The projects that have failed or stopped producing were those projects, where the facility is not integrated into the local networks, where the NGO focus was not health, and/or where there was no marketing capacity.
Previous experiences in Dominican Republic suggest that household-based water filters fabricated locally are acceptable by the population, and a portion of the population use the filters for at least 16 months after they received, purchasing their own replacement in many cases.
Field trials of the effectiveness of ceramic water filters in Cambodia over time showed a 46% reduction in diarrheal disease between filter users and non-users, a 2 log10 reduction average reduction of E.coli in drinking water (Brown and Sobsey, 2006).
The viral disinfection is still a remaining challenge that needs further research.
In recent investigations has been suggested that electric charges of the ceramic components could play an important role in the retention/inactivation of viruses presents in water (Brown, 2009).

Resources Development International in Cambodia (RDIC) now adds Laterite to its clay mix. Laterite, a material high in Fe oxides, the positive charges of the Fe oxides has demonstrated a removal action of the largely negatively charged viruses. Laboratory testing has shown a 1 log10 reduction in viruses (Brown, 2007).
However, this reduction might not be sufficient to protect consumers from viral infections.
In developing countries, gastroenteritis is a common cause of death in children < 5 years that can be linked to a wide variety of pathogens. Much of the gastroenteritis in children is caused by viruses belonging to four distinct families: rotaviruses, caliciviruses, astroviruses and adenoviruses. Recent estimates attribute 527 000 deaths in children less than five years of age to rotavirus diarrhoea annually. (MSF-Spain data about diarrhoea in Haiti)
More basic research on technologies is needed for viral removal to play major role in providing safe water.
In this project we will provide a platform for exchange and interaction between microbiological research and its sustainable application in developing countries; the provision of clean water to most vulnerable communities.
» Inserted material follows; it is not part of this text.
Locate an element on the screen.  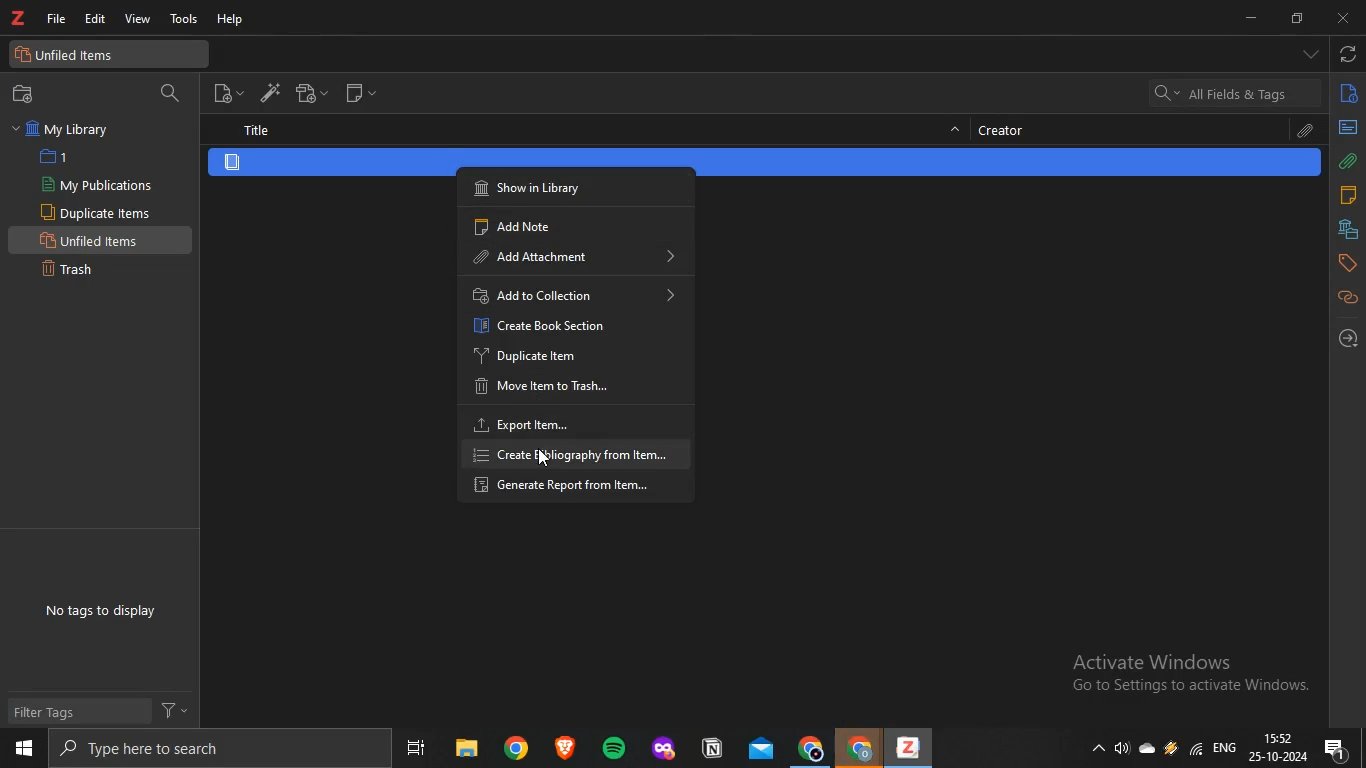
1 is located at coordinates (58, 157).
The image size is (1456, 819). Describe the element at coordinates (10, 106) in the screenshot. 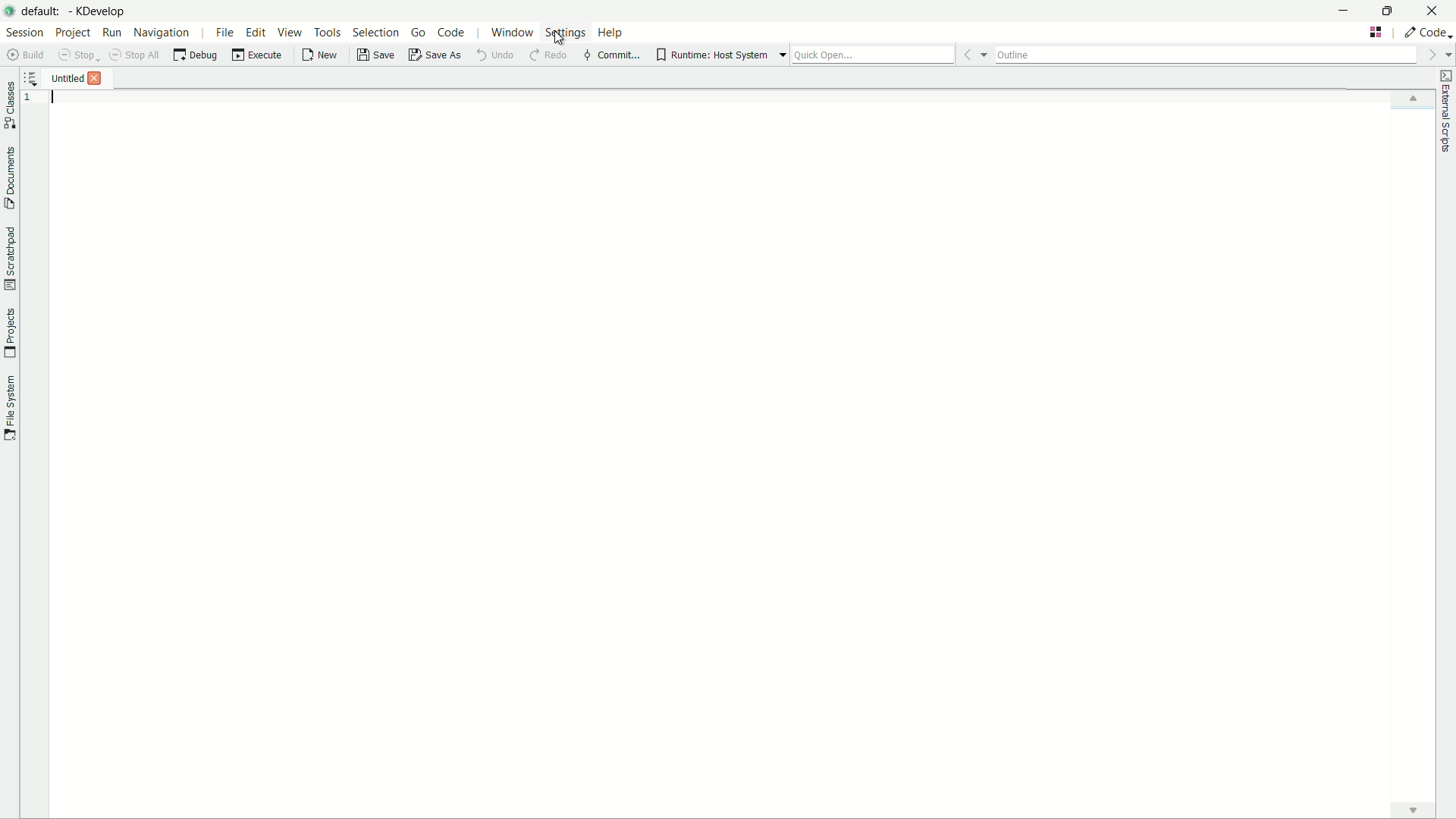

I see `toggle classes` at that location.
The proposal of our project is:

  • Evaluate the performance of different candidates of ceramic water filters and coatings against viral pathogens (surrogates and human pathogens). Local minerals in different concentrations at the clay mix will be tested in a pot-filter design.
    Models will be evaluated based on filtration flow, virological efficiency, ease of manufacture, availability of materials, final cost, contribution to artisan activity, and ease of distribution.
  • Those tests in laboratory will ensure a base line for a posterior field implementation.
  • The health impacts associated with using the technology will be evaluated using appropriate rigorous epidemiological methods (blinded, randomized trials).

‘KEYPOINTS’:

- The proven sustainability of the program in other experiences (ceramic water filters implementation at household level).
- The previous evaluation of different candidates in composition (local materials) in order to increase viral removal.
- The rigorous protocols of safety that will be taken to ensure the quality of the product.
- The extra benefit of providing jobs and supporting local enterprises.
- The evaluation of health impact of our program after implementation.
- To study the possibility of scaling-up within the country after program’s evaluation.